## [PROVIDED TEXT]
Financing an oil change acquisition

Capital structure varies by buyer type, but several patterns are consistent in 2026.

SBA 7(a) loans

Independent buyers and search funders commonly use SBA 7(a) financing for oil change deals up to $5M including real estate. SBA rates are typically prime plus 2.0% to 2.75%, with 25-year amortization for the real estate portion and 10-year for the operating-business portion. Lender preference: experienced quick-lube franchisees applying for additional units have the easiest SBA path. First-time non-operators face stricter scrutiny. The SBA requirement that the seller exit operationally within 12 months can conflict with founder transition structures.

Commercial bank acquisition lending

Regional and community banks with automotive-services experience will lend 2.5x to 3.5x EBITDA on the operating business plus 65% to 75% LTV on the real estate at prime plus 1.5% to 2.5%. Best for buyers acquiring multi-unit assets with predictable cash flow and clean financials. Banks like Live Oak Bank, BMO, and regional SBA-preferred lenders are particularly active in the category.

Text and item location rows
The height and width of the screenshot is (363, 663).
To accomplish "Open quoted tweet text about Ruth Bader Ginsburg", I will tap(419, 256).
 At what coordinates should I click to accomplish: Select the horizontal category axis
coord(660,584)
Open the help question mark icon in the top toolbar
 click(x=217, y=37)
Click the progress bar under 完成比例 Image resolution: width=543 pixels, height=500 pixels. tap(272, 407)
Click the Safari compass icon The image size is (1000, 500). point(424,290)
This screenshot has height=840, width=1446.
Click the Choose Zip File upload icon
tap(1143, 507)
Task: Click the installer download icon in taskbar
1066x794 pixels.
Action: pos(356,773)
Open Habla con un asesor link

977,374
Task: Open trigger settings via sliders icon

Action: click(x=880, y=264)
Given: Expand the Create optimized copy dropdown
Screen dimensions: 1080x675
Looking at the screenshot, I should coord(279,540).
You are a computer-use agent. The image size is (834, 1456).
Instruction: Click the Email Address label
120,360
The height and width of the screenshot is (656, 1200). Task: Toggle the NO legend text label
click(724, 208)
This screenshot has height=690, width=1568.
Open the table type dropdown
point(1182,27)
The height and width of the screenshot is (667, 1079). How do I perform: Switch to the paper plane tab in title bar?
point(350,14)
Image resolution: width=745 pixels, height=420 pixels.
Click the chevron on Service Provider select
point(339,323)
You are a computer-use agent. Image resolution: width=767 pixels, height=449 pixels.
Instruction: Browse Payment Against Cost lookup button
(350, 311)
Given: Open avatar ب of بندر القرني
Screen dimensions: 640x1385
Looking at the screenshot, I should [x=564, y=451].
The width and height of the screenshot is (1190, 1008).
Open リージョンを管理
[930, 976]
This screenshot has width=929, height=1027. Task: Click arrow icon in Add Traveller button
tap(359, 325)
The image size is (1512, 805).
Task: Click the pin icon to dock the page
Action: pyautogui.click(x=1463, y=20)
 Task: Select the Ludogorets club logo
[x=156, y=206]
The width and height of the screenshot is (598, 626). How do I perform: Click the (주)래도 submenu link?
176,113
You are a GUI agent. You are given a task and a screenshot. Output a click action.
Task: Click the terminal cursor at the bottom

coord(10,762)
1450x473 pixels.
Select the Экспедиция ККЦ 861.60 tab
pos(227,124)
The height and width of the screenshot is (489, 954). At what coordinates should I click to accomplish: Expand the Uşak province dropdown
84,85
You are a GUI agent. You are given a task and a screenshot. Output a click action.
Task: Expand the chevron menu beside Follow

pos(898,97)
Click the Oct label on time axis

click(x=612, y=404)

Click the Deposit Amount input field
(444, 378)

## [TASKS FOR THIS EXERCISE]
A: In the text about financing an oil change acquisition, what interest rate range is typical for SBA 7(a) loans?
B: Update the rows from the first one through the line containing "click(x=217, y=37)", replacing "toolbar" with "menu bar" and leaving everything else the same. Return only those lines.

## [PER-TASK OUTPUTS]
A: Prime plus 2.0% to 2.75%.

B:
The height and width of the screenshot is (363, 663).
To accomplish "Open quoted tweet text about Ruth Bader Ginsburg", I will tap(419, 256).
 At what coordinates should I click to accomplish: Select the horizontal category axis
coord(660,584)
Open the help question mark icon in the top menu bar
 click(x=217, y=37)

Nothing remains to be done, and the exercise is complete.